==== 本文
さてさて、そろそろ大台の40回が迫って来た「THIS IS 甄子丹」第37回ですが、今回は霍耀良導演、我らがドニー兄貴こと甄子丹(動作導演兼任)&安志杰主演『特殊身分』(13)でいきましょう!(M.Kさん、ご厚意感謝です!)
この『特殊身分』は不祥事で警官を免職となった英語も出来ず、字もろくに読めない主人公陳子龍(ドニー兄貴)が張毛雄(鄒兆龍)率いる黒社会組織に潜入捜査官として入り込み、文字通り命懸けの捜査を行う姿を描いています。
映画の冒頭で泰人ヤクザ(盧惠光)とのマージャン勝負が揉めまくって(笑)、最後は陳子龍と泰人が決闘で勝負を決するファイト・シーンがあるんですが、もうここから近年のドニー兄貴作品ではお約束の“猛爆MMA!”スタイルが全開状態で、ドニー兄貴は盧惠光相手にあの猪木vsアリ戦でアントンが披露したアリ・キックまでやっております(苦笑)。
今回のドニー兄貴扮する陳子龍は無類の格闘術を誇りながらも自分の母親(鮑起靜)を溺愛し、誰もが神経と肉体を日々磨り減らせる過酷な潜入捜査も飄々とこなす、言わば“Happy go lucky”的なキャラクターを好演しています。
ただそんな陳子龍も自分の母親がボスの張毛雄に美容院に呼び出され、陳子龍の目の前で母親が張親分(コリン、名演です)が手にした鋭利な鋏で散髪されたりといった綱渡りの捜査に辟易し、上司の張警部(鄭中基)に「俺はもうこんな潜入捜査は止めるぜ!早く警官の資格を返してくれ!」と迫るのでした。
ところが、張親分が取引に用意したブツをアメリカ帰りのサニー(安志杰)が横取りし大陸に逃げた事で、陳子龍は香港から大陸へとサニーを追う事となります。実はこのサニーこそかつては陳子龍に命を助けられた陳子龍の弟分で、2人は数年振りに運命の再会を果たす事となります!
陳子龍は大陸で南海の捜査チームと合流し、そこで美人警官の方静(景甜)と出会います。陳子龍と方静は最初から絶えず衝突しますが、やがてお互いに惹かれ合っていく事となります。
========
==== 元データ
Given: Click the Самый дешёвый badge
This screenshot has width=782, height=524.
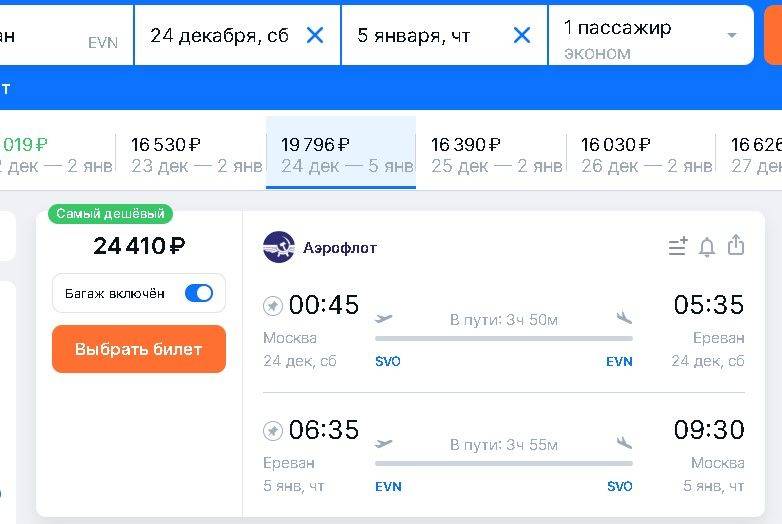Looking at the screenshot, I should tap(111, 214).
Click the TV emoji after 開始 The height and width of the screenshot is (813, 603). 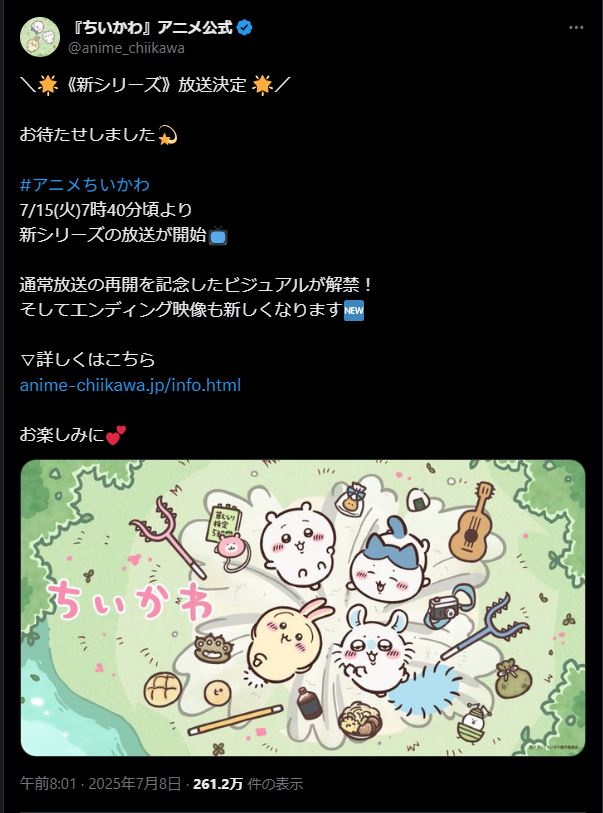point(218,236)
========
:: 課題 ::
1 – 本文のうち「ところが、張親分が」で始まる段落を、主な事実を残して短く書き直すこと。
2 – 本文の「映画の冒頭で泰人ヤクザ(盧惠」から「の再会を果たす事となります!」までをすべて、一字も変えずに書き写すこと。

:: 課題の解答 ::
1 – 張親分が取引用に用意したブツを、アメリカ帰りのサニーが横取りして大陸へ逃げる。陳子龍はサニーを追い、香港から大陸へ向かう。サニーはかつて陳子龍に命を助けられた弟分で、2人は数年ぶりに再会する。

2 –
映画の冒頭で泰人ヤクザ(盧惠光)とのマージャン勝負が揉めまくって(笑)、最後は陳子龍と泰人が決闘で勝負を決するファイト・シーンがあるんですが、もうここから近年のドニー兄貴作品ではお約束の“猛爆MMA!”スタイルが全開状態で、ドニー兄貴は盧惠光相手にあの猪木vsアリ戦でアントンが披露したアリ・キックまでやっております(苦笑)。
今回のドニー兄貴扮する陳子龍は無類の格闘術を誇りながらも自分の母親(鮑起靜)を溺愛し、誰もが神経と肉体を日々磨り減らせる過酷な潜入捜査も飄々とこなす、言わば“Happy go lucky”的なキャラクターを好演しています。
ただそんな陳子龍も自分の母親がボスの張毛雄に美容院に呼び出され、陳子龍の目の前で母親が張親分(コリン、名演です)が手にした鋭利な鋏で散髪されたりといった綱渡りの捜査に辟易し、上司の張警部(鄭中基)に「俺はもうこんな潜入捜査は止めるぜ!早く警官の資格を返してくれ!」と迫るのでした。
ところが、張親分が取引に用意したブツをアメリカ帰りのサニー(安志杰)が横取りし大陸に逃げた事で、陳子龍は香港から大陸へとサニーを追う事となります。実はこのサニーこそかつては陳子龍に命を助けられた陳子龍の弟分で、2人は数年振りに運命の再会を果たす事となります!